What is required — Find the line in the entries below that contains "This screenshot has width=1000, height=575.". Repeat it exactly, and every line after it through the line that contains "Task: Click the Address Range column header".

Given entries —
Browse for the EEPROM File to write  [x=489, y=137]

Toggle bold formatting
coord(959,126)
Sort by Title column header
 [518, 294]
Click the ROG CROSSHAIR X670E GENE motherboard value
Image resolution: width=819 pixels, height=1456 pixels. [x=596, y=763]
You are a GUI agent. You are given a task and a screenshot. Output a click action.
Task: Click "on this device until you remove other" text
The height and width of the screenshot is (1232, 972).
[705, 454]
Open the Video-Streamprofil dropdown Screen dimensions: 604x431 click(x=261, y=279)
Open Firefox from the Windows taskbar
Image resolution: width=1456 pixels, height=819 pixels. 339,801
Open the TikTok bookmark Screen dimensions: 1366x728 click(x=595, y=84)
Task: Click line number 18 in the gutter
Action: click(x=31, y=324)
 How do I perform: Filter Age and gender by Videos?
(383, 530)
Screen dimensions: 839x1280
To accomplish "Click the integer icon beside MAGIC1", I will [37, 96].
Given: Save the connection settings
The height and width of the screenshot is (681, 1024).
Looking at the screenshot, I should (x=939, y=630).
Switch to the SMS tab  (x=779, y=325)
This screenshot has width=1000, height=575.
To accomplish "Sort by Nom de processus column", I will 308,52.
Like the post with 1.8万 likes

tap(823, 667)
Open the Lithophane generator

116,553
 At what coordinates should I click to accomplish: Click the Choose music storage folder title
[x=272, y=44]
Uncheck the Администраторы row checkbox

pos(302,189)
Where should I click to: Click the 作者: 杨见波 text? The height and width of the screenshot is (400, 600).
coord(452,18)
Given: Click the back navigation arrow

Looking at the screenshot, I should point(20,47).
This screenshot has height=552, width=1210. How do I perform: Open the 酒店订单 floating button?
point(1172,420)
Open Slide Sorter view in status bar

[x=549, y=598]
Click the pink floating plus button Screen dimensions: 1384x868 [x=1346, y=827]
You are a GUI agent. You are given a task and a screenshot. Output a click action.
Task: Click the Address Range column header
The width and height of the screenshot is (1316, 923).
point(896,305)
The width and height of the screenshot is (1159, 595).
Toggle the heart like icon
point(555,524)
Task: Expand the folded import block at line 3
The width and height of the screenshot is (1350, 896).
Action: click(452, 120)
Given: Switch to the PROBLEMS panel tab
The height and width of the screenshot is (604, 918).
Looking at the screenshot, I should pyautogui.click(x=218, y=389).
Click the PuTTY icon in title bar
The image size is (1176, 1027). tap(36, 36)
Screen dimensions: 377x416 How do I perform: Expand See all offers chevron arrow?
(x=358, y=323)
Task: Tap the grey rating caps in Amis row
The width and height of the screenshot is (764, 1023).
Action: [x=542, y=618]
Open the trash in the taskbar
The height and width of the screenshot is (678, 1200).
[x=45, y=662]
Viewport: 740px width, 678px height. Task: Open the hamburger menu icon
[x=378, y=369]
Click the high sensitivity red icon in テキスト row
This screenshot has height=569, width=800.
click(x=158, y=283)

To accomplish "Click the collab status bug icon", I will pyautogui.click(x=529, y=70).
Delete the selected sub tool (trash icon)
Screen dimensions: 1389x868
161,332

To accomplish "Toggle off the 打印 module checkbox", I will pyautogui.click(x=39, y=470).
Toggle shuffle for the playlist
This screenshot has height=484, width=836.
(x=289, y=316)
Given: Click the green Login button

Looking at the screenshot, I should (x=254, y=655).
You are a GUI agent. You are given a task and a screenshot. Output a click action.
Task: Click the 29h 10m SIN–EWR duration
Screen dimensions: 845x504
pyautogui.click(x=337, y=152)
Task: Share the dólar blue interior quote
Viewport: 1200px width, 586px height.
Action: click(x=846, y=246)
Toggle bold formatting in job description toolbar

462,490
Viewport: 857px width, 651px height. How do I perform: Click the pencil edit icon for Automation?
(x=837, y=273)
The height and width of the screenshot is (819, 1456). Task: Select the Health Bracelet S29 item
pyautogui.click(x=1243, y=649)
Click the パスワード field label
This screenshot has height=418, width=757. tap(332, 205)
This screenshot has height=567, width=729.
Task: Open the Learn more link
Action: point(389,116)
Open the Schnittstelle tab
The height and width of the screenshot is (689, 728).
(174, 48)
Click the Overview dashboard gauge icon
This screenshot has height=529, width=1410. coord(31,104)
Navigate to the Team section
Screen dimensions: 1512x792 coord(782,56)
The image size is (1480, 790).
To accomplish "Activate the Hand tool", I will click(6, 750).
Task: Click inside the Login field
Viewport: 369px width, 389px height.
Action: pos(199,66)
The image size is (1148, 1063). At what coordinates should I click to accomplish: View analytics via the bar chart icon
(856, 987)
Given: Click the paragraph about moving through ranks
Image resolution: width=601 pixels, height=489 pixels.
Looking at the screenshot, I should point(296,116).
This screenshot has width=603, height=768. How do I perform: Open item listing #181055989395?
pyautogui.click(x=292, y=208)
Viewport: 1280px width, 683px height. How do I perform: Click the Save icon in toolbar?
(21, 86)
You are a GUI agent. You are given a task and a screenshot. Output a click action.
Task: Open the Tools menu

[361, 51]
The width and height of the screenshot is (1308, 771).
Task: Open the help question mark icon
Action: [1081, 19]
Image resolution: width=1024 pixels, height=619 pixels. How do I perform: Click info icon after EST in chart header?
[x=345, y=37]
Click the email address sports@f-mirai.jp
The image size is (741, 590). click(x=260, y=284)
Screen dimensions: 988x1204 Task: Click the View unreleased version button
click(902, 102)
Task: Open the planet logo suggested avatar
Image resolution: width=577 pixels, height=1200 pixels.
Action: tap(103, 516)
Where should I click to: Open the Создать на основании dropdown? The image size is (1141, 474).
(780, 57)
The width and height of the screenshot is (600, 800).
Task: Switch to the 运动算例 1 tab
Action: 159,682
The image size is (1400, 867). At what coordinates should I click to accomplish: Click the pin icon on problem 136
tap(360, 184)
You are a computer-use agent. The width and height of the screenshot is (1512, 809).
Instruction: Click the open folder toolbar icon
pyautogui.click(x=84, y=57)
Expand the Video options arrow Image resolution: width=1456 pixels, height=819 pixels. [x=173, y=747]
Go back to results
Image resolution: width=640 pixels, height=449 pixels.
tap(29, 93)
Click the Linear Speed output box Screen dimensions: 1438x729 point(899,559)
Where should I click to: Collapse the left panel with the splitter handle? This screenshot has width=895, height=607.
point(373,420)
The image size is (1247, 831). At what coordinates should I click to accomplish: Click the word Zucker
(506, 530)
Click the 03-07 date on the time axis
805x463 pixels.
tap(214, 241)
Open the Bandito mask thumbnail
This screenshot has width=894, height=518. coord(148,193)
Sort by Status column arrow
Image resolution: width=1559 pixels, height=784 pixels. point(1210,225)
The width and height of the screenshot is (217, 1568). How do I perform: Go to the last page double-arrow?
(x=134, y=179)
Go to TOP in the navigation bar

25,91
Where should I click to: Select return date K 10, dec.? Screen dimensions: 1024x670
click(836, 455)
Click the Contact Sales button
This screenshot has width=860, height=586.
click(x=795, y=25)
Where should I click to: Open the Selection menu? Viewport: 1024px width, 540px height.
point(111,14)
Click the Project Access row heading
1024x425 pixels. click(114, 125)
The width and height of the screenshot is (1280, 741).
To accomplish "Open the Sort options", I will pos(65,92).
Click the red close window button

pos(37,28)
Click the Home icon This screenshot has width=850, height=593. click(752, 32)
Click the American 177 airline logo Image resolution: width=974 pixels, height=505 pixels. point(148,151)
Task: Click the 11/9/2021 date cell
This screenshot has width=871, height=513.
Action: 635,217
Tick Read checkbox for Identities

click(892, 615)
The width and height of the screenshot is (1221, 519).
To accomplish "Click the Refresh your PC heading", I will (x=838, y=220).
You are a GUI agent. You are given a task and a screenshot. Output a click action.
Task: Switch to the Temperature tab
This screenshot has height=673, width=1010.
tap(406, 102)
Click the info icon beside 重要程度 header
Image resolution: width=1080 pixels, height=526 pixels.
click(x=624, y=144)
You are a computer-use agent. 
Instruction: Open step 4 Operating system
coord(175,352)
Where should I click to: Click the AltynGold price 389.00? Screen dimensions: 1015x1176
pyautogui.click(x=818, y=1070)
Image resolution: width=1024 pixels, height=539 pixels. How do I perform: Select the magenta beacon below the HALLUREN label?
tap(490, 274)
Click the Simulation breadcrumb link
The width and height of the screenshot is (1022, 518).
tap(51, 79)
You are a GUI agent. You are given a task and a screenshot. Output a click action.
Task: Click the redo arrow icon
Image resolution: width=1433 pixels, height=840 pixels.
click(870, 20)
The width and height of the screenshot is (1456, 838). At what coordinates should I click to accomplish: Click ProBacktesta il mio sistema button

Exercise output —
This screenshot has width=1000, height=575.
To accomplish "Sort by Nom de processus column", I will 308,52.
Like the post with 1.8万 likes

tap(823, 667)
Open the Lithophane generator

116,553
 At what coordinates should I click to accomplish: Click the Choose music storage folder title
[x=272, y=44]
Uncheck the Администраторы row checkbox

pos(302,189)
Where should I click to: Click the 作者: 杨见波 text? The height and width of the screenshot is (400, 600).
coord(452,18)
Given: Click the back navigation arrow

Looking at the screenshot, I should point(20,47).
This screenshot has height=552, width=1210. How do I perform: Open the 酒店订单 floating button?
point(1172,420)
Open Slide Sorter view in status bar

[x=549, y=598]
Click the pink floating plus button Screen dimensions: 1384x868 [x=1346, y=827]
You are a GUI agent. You are given a task and a screenshot. Output a click action.
Task: Click the Address Range column header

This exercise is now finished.